Brigitte Breton
Le Soleil
Brigitte Breton
Le Danemark et la Pologne ont convenu de ne pas offrir d’aide d’urgence aux entreprises enregistrées dans les paradis fiscaux.
Le Danemark et la Pologne ont convenu de ne pas offrir d’aide d’urgence aux entreprises enregistrées dans les paradis fiscaux.

Halte aux gloutons!

CHRONIQUE / Des milliards de dollars sortent des coffres d’Ottawa et de Québec pour soutenir les citoyens et les entreprises en ce temps de pandémie. C’est très bien, mais un jour, il faudra renflouer les coffres. Qui payera la note? Les plus riches ou les plus démunis qui risquent d’écoper à nouveau à cause de coupes dans les services publics?

J’en conviens, les débats sur l’état des finances publiques, la fiscalité et la dette ne sont pas dans la liste des choses qui nous manquent en cette période de confinement.

Ils reviendront cependant avec force. Autant se faire à l’idée.

Pour rééquilibrer les finances publiques, pour donner du souffle à l’économie, pour colmater les failles abyssales dans les soins aux personnes âgées en perte d’autonomie et dans les services de protection de la jeunesse, des choix devront être faits.

Après le confinement, l’austérité?

Pour bien des gouvernements, redresser les finances publiques sera un défi. La crise actuelle est l’occasion de s’attaquer à la colonne des revenus et de déployer plus d’efforts pour récupérer les sommes astronomiques qui échappent au fisc. 

L’État vient à la rescousse quand ça va mal et que tout s’effondre. Personne ne se plaint de la présence de l’État ces temps-ci. Même pas ceux qui déplorent constamment le poids de leur fardeau fiscal. 

Mais pour que l’État remplisse ses missions- lors des beaux jours comme ceux plus sombres- il faut qu’il prélève taxes et impôts. C’est élémentaire, me direz-vous. Ça devrait être tout aussi évident que chacun paie sa juste part d’impôt. 

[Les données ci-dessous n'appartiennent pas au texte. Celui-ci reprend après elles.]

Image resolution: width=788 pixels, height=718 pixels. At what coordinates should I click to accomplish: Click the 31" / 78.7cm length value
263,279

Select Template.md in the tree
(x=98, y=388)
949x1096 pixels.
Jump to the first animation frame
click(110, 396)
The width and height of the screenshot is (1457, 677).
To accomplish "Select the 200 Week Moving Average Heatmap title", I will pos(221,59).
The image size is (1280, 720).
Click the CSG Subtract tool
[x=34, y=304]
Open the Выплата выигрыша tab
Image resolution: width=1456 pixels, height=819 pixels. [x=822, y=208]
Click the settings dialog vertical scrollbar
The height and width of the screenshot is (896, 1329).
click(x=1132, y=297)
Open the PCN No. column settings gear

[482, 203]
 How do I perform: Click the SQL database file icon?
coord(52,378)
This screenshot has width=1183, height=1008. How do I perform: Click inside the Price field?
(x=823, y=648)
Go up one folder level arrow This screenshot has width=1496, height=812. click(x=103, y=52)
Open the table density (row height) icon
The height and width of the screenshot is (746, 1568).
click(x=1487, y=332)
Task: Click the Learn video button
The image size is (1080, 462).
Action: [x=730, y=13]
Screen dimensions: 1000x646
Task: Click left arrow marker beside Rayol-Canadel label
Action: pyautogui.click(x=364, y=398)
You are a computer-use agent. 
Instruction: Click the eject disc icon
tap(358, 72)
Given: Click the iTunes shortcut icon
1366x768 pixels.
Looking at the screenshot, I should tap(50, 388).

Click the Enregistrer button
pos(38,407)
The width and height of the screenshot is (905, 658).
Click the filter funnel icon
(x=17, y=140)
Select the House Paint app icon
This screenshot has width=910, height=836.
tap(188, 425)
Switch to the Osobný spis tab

Déjà, certains soulèvent des questions et formulent des pistes. Des pays ont même pris des dispositions pour éviter que ceux qui recourent à toutes les astuces pour éviter de payer des impôts ne pigent pas dans la caisse quand les affaires sont mises sur pause et déclinent à cause de la COVID-19.

Ainsi, le Danemark et la Pologne ont convenu de ne pas offrir d’aide d’urgence aux entreprises enregistrées dans les paradis fiscaux.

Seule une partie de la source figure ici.